A ello debemos sumar que los impulsores de grandes cilindradas serán cada vez más escasos en el mediano plazo; Grupo Volkswagen podría prescindir de los V8 en una o dos generaciones. Es por ello que en JLR estarían considerando el apoyo de un especialista en motores de ocho cilindros: BMW.

 

 

De hecho, los bávaros, junto con sus pares germanos, han estado apostando por la mayor eficiencia posible a partir de un único bloque, por lo que del V8 4.4 litros hay salidas desde 440 hasta 600 caballos.

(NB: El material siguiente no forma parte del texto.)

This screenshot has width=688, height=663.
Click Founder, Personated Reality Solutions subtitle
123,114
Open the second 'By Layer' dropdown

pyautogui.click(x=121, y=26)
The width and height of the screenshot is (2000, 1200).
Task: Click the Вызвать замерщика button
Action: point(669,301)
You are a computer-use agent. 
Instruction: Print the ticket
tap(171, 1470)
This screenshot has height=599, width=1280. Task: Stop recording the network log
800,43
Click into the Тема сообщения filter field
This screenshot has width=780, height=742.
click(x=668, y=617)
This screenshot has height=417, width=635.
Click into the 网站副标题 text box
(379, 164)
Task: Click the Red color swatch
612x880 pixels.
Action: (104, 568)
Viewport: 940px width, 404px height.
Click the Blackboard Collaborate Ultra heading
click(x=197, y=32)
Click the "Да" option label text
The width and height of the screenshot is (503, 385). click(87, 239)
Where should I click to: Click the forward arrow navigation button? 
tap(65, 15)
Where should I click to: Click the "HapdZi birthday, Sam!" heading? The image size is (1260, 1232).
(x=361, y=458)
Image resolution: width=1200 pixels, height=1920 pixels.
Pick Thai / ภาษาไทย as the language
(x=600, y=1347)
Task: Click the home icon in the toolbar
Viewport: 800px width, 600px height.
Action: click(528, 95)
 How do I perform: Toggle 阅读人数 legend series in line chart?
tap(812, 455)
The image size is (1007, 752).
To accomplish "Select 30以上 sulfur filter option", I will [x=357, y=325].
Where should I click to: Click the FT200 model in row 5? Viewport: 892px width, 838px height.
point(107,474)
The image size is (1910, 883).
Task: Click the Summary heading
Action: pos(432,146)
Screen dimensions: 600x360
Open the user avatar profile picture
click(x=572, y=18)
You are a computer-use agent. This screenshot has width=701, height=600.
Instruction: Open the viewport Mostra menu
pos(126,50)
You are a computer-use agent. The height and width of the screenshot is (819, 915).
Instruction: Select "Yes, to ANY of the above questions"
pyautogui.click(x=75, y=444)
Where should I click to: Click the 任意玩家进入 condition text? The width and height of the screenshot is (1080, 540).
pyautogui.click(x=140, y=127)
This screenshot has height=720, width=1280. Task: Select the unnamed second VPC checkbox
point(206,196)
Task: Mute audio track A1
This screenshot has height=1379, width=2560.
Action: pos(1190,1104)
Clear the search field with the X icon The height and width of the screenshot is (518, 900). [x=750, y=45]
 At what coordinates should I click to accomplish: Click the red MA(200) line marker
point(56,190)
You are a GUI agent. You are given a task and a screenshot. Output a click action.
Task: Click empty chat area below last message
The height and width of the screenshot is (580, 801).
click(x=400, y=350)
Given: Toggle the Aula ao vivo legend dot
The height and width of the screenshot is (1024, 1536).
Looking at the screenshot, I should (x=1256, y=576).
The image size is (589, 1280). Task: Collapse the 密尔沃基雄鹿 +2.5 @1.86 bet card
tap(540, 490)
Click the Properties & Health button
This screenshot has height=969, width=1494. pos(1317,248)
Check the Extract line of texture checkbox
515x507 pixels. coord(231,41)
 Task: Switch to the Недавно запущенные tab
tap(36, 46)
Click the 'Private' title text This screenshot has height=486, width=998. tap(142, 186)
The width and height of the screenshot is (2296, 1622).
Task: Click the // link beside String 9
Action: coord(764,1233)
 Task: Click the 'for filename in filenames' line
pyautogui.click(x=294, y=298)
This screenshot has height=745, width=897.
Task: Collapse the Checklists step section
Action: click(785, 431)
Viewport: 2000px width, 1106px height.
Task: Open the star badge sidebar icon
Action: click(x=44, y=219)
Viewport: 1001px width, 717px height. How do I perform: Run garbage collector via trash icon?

Al parecer, en BMW estarían trabajando en un nuevo ocho cilindros de 4.0 litros, equivalente al de similar cubicaje de VAG y Daimler y que sería compartido con Jaguar-Land Rover cuando toque jubilar a su actual planta de 5.0 litros.

 

Esta no sería la única colaboración reciente de la casa de la hélice, pues el sustituto del BMW Z4 se haya en desarrollo conjunto con el heredero del Toyota Supra, mientras que también trabajan con los nipones en materia de pilas de combustible a hidrógeno, además, Karma Automotive, la sucesora de Fisker, usará impulsores alternativos de la división BMW i.